It is with great sadness that ICTP shares the news of the passing of Miguel Virasoro, a former director of the Centre from 1995 to 2002.

Miguel Virasoro, born in Buenos Aires, Argentina, was well-known for his research in theoretical physics and mathematical physics. He graduated at Universidad de Buenos Aires in 1962 and left Argentina after la Noche de los Bastones Largos in 1966, when students and teachers were forcibly dislodged from five academic faculties of the University of Buenos Aires by the Federal Argentine Police. He obtained a post-doctoral position at the Weizmann Institute of Science in Rehovot, Israel, and then later spent a few years in international institutions, such as University of Wisconsin, University of California, Berkeley, the Institute for Advanced Study, Princeton and the École normale supérieure in Paris, France, with two short visits back to Argentina in between. He moved to Italy in 1977, first to Turin and then in 1981 to Università di Roma "La Sapienza", where he remained for thirty years as a professor, teaching physical-mathematical models for economy and electromagnetism. At the time of his death he was Honorary Professor at the Instituto de Ciencias, Universidad Nacional de General Sarmiento, Argentina.

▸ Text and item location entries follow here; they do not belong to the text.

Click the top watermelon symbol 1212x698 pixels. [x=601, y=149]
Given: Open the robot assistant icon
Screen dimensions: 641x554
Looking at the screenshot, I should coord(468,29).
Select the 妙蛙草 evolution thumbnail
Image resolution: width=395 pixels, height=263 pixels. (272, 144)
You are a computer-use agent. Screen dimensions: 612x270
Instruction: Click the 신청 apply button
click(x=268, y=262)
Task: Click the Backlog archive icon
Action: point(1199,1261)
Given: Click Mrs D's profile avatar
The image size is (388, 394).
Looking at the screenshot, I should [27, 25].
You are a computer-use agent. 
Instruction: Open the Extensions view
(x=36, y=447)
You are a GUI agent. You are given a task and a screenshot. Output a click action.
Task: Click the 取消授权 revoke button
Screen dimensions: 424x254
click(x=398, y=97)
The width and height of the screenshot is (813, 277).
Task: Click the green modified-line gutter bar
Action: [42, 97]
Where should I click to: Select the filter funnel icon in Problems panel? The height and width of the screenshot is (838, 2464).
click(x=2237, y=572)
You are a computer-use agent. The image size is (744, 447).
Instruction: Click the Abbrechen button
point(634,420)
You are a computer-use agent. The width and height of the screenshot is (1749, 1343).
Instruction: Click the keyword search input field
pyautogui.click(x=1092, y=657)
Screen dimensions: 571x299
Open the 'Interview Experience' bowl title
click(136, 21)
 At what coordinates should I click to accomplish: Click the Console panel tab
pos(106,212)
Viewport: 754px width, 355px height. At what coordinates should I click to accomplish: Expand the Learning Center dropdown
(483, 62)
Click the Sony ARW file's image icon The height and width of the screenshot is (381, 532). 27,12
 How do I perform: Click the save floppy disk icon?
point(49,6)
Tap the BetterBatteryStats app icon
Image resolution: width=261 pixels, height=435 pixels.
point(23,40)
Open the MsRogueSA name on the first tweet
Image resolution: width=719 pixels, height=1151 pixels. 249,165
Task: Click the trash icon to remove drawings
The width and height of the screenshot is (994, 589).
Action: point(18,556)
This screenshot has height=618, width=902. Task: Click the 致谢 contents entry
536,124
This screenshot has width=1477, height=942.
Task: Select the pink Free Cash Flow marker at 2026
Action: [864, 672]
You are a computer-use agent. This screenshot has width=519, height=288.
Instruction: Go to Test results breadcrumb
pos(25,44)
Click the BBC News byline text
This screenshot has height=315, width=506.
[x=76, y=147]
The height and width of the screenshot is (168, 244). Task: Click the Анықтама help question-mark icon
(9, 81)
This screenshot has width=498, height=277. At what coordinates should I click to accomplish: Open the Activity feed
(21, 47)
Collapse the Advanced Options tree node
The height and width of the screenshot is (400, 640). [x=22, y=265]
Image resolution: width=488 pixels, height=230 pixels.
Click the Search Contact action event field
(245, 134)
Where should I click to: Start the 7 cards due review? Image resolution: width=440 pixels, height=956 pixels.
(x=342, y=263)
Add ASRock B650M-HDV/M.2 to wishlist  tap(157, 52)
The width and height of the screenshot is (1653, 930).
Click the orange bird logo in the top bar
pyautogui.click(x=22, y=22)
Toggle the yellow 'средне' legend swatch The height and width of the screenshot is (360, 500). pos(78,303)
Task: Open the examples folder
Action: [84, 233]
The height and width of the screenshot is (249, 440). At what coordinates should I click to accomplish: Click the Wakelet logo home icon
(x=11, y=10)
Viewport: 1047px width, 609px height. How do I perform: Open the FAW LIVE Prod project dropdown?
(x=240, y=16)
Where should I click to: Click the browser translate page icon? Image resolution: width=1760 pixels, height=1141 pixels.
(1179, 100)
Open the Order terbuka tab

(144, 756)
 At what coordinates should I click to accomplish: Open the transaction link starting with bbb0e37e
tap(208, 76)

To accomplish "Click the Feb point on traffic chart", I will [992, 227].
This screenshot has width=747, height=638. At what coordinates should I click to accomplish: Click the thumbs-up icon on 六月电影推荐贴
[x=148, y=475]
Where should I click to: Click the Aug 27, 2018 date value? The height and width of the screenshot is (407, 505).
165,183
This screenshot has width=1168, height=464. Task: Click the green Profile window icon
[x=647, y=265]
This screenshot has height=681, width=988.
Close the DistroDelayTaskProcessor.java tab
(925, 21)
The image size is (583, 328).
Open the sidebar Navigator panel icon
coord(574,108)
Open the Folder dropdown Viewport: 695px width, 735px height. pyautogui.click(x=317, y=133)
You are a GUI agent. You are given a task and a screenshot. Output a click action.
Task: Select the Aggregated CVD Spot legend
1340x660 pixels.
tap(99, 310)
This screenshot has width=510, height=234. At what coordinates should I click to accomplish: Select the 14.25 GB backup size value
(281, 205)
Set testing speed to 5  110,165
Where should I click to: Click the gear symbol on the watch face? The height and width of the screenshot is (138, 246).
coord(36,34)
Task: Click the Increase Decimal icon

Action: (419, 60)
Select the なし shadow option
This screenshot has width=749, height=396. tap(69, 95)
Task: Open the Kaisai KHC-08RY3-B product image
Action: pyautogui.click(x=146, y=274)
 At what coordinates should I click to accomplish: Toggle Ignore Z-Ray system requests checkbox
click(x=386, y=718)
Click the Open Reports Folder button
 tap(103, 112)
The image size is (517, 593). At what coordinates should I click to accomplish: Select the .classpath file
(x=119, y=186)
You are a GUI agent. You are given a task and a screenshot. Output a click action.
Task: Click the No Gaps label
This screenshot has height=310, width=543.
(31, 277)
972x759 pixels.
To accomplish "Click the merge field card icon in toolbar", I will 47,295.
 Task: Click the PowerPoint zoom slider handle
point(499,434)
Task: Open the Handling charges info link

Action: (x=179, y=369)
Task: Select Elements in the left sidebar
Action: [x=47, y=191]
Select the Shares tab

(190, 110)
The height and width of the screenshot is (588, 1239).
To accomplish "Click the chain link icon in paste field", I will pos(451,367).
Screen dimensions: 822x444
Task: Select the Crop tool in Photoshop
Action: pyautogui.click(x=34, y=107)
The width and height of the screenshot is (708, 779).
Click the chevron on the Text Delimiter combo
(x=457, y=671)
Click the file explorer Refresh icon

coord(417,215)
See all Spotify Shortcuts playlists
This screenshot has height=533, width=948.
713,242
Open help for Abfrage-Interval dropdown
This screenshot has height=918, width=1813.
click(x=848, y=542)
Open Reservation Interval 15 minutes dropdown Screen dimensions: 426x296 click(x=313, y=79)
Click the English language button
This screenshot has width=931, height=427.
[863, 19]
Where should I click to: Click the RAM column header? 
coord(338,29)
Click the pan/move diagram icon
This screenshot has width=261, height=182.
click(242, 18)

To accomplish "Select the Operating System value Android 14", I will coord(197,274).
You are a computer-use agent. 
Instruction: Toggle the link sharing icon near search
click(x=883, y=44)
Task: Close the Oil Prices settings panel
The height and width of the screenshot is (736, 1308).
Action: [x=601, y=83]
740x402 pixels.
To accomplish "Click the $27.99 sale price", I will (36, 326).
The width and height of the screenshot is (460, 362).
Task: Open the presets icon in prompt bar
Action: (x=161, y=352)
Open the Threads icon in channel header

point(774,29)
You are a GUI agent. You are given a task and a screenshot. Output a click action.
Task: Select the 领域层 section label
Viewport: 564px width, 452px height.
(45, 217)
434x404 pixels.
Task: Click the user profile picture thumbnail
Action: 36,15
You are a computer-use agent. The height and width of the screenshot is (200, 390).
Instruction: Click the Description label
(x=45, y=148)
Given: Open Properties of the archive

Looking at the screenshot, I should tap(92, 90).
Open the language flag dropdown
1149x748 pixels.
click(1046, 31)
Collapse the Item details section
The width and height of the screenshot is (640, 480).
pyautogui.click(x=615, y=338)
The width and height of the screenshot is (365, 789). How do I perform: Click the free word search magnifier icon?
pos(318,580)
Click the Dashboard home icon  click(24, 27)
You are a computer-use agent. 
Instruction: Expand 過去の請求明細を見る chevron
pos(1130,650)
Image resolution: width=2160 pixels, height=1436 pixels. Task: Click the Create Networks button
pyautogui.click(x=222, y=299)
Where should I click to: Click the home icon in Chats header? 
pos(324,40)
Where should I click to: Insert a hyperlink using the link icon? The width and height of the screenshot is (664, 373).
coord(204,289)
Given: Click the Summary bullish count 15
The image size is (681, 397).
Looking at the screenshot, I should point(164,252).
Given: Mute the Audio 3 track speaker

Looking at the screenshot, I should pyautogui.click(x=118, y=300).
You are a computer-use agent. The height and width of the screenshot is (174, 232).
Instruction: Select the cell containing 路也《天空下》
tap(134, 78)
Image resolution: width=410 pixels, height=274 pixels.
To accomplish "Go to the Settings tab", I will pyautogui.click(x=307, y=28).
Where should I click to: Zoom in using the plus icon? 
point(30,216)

Virasoro was well-known for the discovery of the Virasoro Model (which is a closed string model) and for his great contributions to the development of infinite-dimensional Lie algebras, i.e. the introduction of the Virasoro algebra, a crucial tool in string theory. Together with Giorgio Parisi and Marc Mézard, Virasoro gave great contributions to the field of statistical mechanics, and in particular to the study of spin glass states in infinite dimensions.

In 2020, Virasoro was awarded ICTP's Dirac Medal, sharing the prize with André Neveu of University of Montpellier, and Pierre Ramond of University of Florida, "for their pioneering contributions to the inception and formulation of string theory which introduced new Bosonic and Fermionic symmetries into physics".